A medium of electrons, ions, atoms, molecules, and dust grains that fills the space between stars in our own and other galaxies. Over 100 different types of molecule exist in gas clouds in our own Galaxy. Most have been detected by their radio emissions, but some have been found by the absorption lines they produce in the spectra of starlight. The most complex molecules, many of them based on carbon, are found in the dense clouds where stars are forming. They may be significant for the origin of life elsewhere in space.
It is only since the mid-twentieth century that scientists have realized that there is sufficient interstellar matter to have significant effects and that its extent largely determines the form and development of a galaxy. It is most easily observable in the radio region of the spectrum, but was first detected optically. Condensations of such matter are visible as nebulae, while over large parts of the sky interstellar matter dims, reddens, and polarizes the light of distant stars. It also causes a number of characteristic absorption lines in star spectra.
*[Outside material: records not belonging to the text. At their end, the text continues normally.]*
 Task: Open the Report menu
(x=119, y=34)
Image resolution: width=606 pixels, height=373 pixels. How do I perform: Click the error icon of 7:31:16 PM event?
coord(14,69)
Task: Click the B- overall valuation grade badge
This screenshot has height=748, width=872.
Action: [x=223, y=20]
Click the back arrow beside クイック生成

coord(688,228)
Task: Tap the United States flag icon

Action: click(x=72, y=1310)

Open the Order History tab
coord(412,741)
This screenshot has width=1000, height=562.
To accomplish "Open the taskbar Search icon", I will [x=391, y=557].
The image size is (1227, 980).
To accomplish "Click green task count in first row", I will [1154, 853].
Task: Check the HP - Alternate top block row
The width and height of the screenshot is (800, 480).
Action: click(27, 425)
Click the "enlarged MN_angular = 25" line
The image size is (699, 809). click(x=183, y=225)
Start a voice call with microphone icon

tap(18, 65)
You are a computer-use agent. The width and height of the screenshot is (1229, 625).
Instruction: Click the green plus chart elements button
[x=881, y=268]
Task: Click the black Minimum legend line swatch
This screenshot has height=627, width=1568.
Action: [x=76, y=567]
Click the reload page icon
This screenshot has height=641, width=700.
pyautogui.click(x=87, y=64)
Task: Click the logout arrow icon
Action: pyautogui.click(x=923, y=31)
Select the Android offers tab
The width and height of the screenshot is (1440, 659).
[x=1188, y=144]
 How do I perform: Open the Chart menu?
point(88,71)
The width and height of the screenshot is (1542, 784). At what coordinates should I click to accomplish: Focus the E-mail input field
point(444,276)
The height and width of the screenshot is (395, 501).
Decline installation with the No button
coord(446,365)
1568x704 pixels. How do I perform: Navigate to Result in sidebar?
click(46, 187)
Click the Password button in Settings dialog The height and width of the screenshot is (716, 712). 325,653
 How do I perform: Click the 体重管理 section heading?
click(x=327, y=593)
Early radio observations by US radio astronomers Karl Jansky and Grote Reber showed the general extent of interstellar matter; further observations plotted the distribution of its most abundant constituent, neutral hydrogen atoms. Later radio observations located hydroxyl, helium, water, ammonia, and many other molecules, some of them quite complex.
Interstellar matter is not smoothly distributed but occurs in dense and cold clouds. Its fundamental properties are largely determined by the hydrogen component. By mass, helium is 20–30% as abundant as hydrogen. All the other elements together do not amount to more than 3–5%.